• Exercise tasks:
• A. Name every distinct username that posts in the forum thread about keeping boscs, listing each one only once.
• B. Carry on the forum thread about keeping boscs from the point where it stops.

---------- Passage

Yeah i really appreciate people trying to help me out here, thank you


----------



## mitsi (Feb 1, 2012)

it was me that told you to use a smaller viv first so the size doesnt stress the little one out due to problems with finding food etc, i told you this as i was told the exact same thing from people on this forum who also have boscs., Also you dont need air vents in a boscs viv, when set up correctly when you open the door very warm moist air should smack you in the face, if this happens then you have the correct heat/humidity levels, if ive been told that right.


----------



## Infernalis (Jul 14, 2010)

Get started on tong feeding right away, nothing escapes.

I will set one roach at a time in my enclosure, it usually only travels a few inches before it's gone.

If your enclosure is good and solid, sealed up well, even crickets will be trapped inside.


----------



## channa (Mar 19, 2011)

mitsi said:


> it was me that told you to use a smaller viv first so the size doesnt stress the little one out due to problems with finding food etc, i told you this as i was told the exact same thing from people on this forum who also have boscs.,* Also you dont need air vents in a boscs viv, when set up correctly when you open the door very warm moist air should smack you in the face, if this happens then you have the correct heat/humidity levels, if ive been told that right.*



That's right...I know who you will of got that info off of to


----------



## Reptilejf (Jun 13, 2013)

my 11 year old friend has a bosc and its in an 8x4


----------



## mitsi (Feb 1, 2012)

--------------------
---------- Data extract

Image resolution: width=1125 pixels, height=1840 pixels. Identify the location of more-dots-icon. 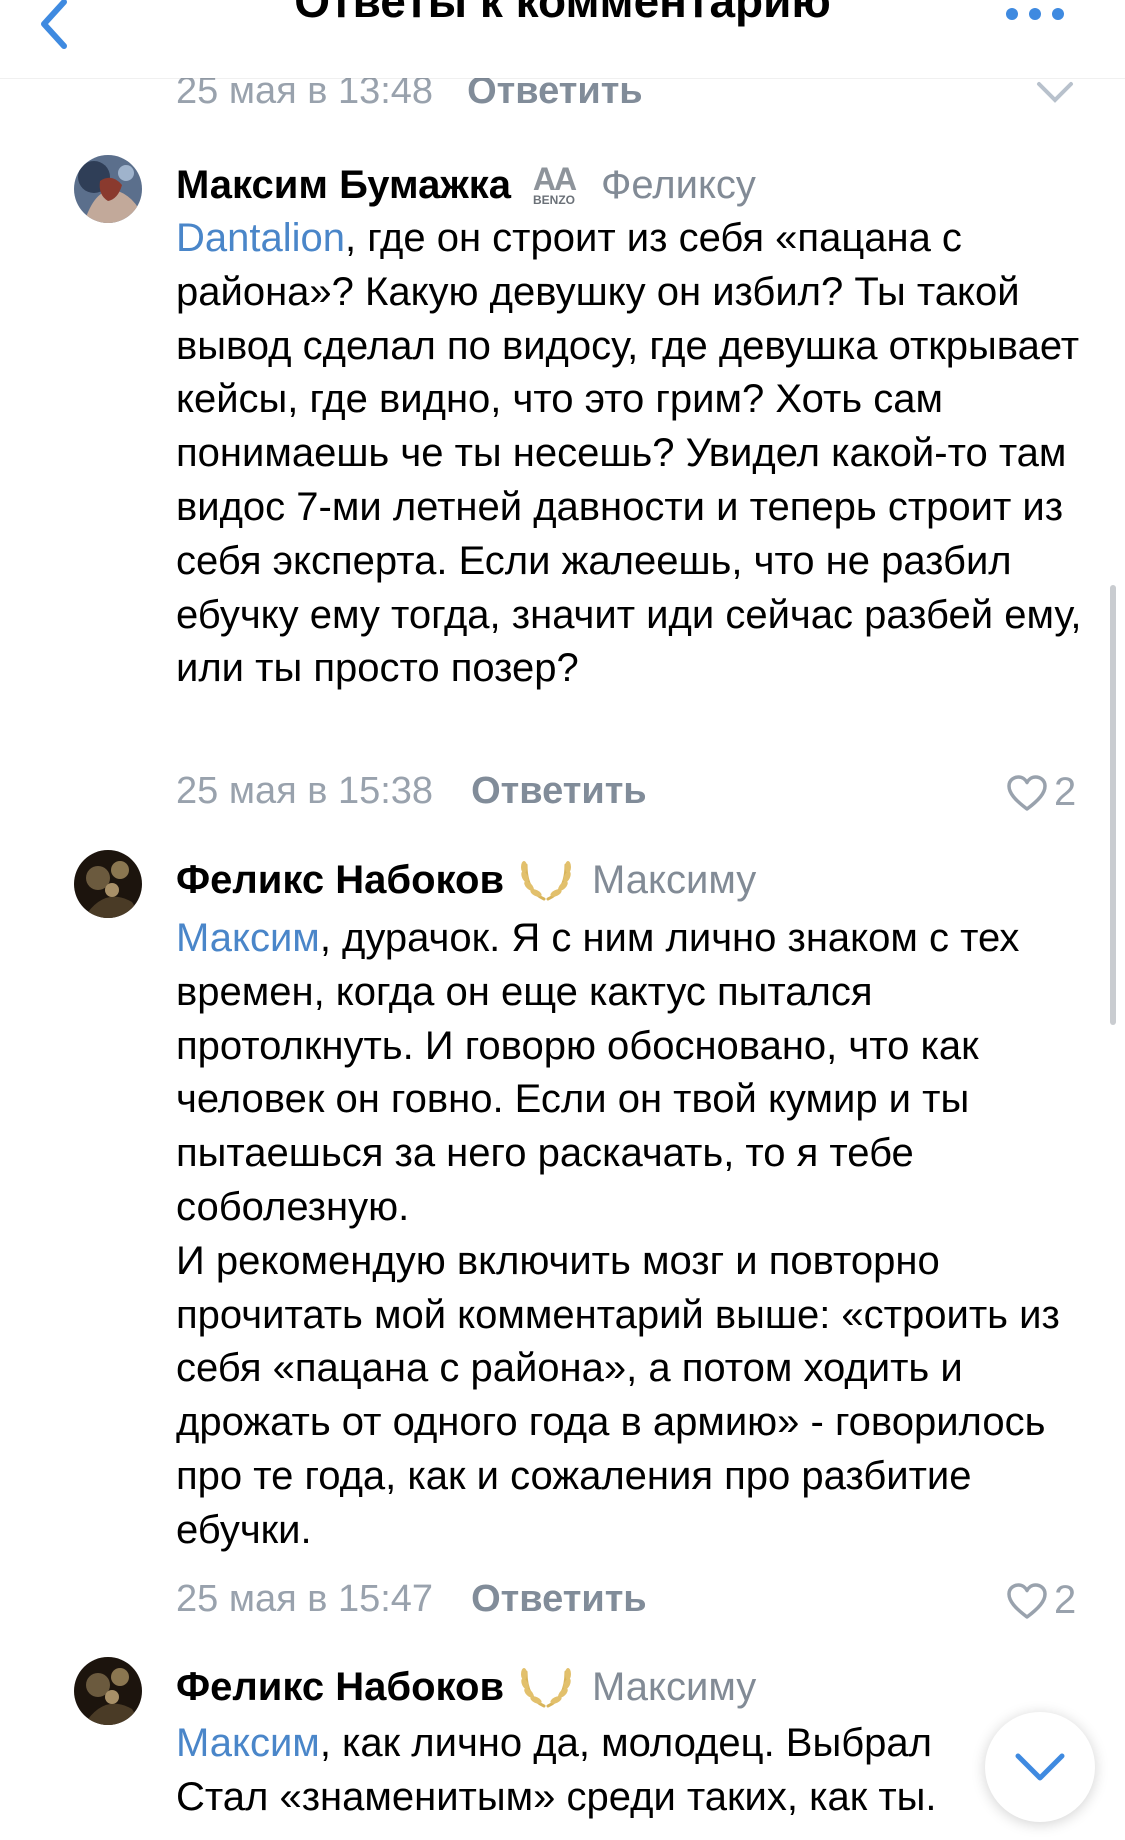
(1035, 14).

--------------------

• Results of the exercise:
• A.
mitsi
Infernalis
channa
Reptilejf

• B.
Reptilejf said:


> my 11 year old friend has a bosc and its in an 8x4


 
and so it should be


----------



## CPT BJ (Oct 30, 2010)

You should be fine! They are very good at foraging and should find food easily on their own, its great to watch! You can also tong feed some items which helps in the process of bonding, a plus side to starting with a smaller viv is that it makes it easier to find the Bosc when your going to handle, but i feel you'd be fine to put a baby into a 6x3


----------



## Infernalis (Jul 14, 2010)

CPT BJ said:


> You should be fine! They are very good at foraging and should find food easily on their own, its great to watch! You can also tong feed some items which helps in the process of bonding, *a plus side to starting with a smaller viv is that it makes it easier to find the Bosc when your going to handle,* but i feel you'd be fine to put a baby into a 6x3


 Proves what I have been saying all along.....

Start right out with an 8x4x4 and your baby Bosc will grow up just fine.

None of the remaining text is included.